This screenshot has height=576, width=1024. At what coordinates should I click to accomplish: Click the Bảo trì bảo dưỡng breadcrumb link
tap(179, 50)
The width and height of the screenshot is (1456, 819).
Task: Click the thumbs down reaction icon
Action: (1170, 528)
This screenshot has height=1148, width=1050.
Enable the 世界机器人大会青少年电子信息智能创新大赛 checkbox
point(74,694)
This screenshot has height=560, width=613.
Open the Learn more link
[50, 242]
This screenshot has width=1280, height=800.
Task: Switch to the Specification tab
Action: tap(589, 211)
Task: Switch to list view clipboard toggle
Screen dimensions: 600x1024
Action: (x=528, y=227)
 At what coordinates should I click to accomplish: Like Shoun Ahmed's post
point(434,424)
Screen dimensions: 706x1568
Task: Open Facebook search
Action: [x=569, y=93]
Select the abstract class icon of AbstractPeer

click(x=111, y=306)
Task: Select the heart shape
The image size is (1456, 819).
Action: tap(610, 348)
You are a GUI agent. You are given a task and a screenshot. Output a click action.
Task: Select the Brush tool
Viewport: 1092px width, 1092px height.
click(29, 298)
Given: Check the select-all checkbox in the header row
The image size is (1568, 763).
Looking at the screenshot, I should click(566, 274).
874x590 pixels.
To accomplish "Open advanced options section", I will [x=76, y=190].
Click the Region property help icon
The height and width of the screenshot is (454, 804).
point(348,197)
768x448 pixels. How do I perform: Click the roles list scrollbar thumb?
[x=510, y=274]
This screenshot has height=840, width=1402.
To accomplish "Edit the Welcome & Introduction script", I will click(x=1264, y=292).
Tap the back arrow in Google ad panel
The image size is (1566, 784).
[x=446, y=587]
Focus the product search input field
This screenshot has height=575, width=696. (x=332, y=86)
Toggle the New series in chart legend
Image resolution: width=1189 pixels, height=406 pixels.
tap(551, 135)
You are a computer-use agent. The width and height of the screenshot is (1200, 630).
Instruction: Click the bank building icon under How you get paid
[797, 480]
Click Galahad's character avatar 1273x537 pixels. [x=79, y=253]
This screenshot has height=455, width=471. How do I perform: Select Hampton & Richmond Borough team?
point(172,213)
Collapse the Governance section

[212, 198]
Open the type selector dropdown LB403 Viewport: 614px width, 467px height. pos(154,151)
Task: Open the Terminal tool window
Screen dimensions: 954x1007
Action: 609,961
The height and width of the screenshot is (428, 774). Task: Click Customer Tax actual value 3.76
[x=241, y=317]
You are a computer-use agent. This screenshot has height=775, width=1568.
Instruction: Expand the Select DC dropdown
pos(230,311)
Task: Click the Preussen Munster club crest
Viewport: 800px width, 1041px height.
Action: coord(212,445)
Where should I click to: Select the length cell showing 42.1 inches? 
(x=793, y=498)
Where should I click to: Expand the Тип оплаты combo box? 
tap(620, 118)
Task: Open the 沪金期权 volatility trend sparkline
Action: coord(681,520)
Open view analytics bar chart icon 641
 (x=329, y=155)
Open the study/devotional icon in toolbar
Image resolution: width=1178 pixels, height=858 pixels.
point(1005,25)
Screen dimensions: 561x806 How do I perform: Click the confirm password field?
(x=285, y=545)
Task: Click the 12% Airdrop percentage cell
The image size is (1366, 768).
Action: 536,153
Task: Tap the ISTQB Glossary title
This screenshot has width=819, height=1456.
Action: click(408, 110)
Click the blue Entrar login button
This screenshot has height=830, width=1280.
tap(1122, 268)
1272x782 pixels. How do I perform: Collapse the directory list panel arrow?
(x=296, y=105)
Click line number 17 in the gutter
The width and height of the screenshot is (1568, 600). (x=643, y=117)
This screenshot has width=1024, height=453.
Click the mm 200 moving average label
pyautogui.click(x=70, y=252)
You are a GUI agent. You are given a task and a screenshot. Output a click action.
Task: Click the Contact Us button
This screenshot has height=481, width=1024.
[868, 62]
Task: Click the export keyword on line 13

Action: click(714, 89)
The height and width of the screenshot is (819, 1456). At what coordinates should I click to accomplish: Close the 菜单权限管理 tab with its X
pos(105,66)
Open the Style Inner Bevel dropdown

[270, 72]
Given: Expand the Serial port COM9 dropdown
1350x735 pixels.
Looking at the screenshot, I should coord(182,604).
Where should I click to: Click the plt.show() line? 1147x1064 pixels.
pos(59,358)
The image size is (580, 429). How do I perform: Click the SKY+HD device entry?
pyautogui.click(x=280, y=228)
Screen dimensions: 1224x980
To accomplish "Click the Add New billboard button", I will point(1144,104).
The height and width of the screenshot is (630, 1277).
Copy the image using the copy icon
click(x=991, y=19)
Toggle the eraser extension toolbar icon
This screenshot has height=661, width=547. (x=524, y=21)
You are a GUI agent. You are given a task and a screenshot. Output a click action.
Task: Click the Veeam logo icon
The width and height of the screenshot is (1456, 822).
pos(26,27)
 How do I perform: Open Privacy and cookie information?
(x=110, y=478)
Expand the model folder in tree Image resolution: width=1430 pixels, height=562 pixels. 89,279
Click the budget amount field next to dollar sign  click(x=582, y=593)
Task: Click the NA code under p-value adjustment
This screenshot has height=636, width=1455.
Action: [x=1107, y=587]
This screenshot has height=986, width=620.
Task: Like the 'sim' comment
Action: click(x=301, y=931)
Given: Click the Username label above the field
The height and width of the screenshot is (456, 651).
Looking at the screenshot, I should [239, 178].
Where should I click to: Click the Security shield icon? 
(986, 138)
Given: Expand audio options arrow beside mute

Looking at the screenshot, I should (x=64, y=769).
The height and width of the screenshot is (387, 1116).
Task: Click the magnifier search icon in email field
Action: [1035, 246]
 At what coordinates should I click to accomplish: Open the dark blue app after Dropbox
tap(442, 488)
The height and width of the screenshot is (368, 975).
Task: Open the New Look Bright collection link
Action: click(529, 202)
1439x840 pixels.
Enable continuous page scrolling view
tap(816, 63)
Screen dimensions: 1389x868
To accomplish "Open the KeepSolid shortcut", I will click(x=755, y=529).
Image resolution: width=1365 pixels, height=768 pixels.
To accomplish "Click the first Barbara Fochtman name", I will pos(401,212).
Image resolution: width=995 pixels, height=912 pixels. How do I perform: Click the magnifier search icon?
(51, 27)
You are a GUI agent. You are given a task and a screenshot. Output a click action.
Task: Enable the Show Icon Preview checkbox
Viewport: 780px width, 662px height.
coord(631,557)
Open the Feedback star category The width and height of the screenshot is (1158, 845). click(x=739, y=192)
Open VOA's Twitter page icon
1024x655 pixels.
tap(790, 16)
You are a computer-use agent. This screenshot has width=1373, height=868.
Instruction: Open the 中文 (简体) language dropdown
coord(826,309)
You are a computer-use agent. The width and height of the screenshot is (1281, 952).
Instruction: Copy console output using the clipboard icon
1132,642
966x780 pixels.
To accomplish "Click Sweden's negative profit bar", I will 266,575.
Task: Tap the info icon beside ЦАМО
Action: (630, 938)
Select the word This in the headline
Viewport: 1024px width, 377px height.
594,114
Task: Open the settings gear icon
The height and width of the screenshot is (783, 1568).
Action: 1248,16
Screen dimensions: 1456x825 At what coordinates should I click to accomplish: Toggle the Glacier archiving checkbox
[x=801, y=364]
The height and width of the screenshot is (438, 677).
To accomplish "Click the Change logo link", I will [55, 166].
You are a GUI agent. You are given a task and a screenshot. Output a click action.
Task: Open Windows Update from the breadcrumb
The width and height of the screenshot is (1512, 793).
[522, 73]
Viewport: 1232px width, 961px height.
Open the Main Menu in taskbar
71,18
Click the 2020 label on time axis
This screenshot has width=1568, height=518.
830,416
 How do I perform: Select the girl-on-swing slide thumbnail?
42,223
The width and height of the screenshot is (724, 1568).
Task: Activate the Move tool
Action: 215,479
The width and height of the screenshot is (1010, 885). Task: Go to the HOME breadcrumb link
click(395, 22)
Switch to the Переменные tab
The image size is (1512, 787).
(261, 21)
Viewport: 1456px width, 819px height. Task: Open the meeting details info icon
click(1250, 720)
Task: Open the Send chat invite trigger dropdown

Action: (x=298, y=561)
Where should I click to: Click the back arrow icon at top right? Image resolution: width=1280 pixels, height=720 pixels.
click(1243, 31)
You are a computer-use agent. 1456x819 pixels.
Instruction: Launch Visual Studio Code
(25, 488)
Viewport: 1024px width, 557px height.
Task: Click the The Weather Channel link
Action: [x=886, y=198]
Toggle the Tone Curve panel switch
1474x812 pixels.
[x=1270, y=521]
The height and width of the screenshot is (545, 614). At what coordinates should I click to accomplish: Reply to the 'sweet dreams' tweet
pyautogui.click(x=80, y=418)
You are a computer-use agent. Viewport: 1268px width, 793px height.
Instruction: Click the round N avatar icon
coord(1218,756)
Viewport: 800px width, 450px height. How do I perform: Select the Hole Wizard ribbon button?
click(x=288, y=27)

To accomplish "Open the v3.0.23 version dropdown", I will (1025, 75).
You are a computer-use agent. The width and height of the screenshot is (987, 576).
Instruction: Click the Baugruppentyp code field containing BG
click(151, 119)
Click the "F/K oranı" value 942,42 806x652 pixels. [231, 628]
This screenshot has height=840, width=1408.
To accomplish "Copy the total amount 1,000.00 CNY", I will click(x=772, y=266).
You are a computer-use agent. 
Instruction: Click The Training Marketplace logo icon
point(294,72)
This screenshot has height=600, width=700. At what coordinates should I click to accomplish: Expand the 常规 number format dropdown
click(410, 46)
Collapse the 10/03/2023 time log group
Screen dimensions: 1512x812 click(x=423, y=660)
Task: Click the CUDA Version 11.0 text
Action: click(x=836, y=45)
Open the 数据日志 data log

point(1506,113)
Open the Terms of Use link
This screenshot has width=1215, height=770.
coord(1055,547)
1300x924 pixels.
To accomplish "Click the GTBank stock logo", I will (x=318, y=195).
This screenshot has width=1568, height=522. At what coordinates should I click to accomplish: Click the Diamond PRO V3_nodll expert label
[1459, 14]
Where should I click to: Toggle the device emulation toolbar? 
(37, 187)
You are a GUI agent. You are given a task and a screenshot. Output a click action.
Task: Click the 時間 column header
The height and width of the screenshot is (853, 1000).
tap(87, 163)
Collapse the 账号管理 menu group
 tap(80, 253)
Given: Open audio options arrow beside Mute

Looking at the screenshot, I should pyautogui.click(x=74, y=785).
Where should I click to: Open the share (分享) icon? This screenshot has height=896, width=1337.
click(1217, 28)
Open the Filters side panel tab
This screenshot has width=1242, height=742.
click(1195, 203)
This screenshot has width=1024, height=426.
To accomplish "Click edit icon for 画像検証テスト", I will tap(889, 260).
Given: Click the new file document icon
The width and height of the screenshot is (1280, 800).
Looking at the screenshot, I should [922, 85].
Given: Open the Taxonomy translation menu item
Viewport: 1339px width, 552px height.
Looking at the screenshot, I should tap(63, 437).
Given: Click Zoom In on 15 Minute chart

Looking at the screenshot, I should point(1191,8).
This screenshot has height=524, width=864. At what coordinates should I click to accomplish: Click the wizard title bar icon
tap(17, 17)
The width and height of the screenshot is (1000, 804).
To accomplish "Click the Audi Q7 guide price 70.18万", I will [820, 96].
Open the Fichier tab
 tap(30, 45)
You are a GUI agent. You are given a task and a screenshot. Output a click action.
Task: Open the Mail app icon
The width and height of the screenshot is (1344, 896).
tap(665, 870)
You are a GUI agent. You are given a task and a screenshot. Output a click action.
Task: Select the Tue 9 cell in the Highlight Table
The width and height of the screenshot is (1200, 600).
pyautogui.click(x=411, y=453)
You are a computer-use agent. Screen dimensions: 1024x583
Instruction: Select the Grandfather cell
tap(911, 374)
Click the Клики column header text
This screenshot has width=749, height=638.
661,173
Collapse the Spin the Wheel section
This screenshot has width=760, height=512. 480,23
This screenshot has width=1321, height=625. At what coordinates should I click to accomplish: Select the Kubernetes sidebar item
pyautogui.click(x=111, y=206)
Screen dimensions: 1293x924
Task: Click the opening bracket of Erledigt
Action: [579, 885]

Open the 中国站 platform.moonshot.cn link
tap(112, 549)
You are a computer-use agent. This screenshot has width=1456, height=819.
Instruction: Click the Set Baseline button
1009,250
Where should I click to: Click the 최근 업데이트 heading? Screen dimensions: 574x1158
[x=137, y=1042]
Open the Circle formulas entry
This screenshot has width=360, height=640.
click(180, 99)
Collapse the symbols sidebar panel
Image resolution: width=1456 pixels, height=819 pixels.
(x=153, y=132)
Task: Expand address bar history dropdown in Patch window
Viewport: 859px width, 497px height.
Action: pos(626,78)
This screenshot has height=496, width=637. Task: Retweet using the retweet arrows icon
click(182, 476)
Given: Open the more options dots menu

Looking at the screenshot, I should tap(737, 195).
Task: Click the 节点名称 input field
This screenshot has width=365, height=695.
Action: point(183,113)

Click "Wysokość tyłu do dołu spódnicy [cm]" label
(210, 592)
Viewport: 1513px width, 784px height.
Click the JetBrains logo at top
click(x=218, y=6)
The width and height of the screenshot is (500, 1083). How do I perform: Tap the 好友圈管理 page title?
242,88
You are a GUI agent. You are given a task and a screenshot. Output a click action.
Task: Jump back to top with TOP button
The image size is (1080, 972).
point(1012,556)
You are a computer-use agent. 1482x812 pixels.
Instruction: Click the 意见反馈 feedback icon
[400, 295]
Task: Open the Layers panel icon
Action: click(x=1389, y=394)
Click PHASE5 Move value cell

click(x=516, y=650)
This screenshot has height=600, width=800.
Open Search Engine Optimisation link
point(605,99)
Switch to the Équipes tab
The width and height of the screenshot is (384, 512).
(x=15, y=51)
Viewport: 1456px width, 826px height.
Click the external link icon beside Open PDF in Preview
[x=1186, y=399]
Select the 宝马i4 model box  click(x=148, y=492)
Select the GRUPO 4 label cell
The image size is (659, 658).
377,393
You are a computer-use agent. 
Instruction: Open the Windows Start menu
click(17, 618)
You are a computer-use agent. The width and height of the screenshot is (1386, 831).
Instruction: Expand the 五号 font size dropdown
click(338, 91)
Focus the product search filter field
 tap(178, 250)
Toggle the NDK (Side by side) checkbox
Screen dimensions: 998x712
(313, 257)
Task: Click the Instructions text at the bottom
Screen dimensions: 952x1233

______________________________

• TASK PROMPT
Show every line of the listing above that contains the string "under", copying each line in full; case counts.

• RESPONSE BELOW
Instruction: Click the bank building icon under How you get paid
Task: Click the NA code under p-value adjustment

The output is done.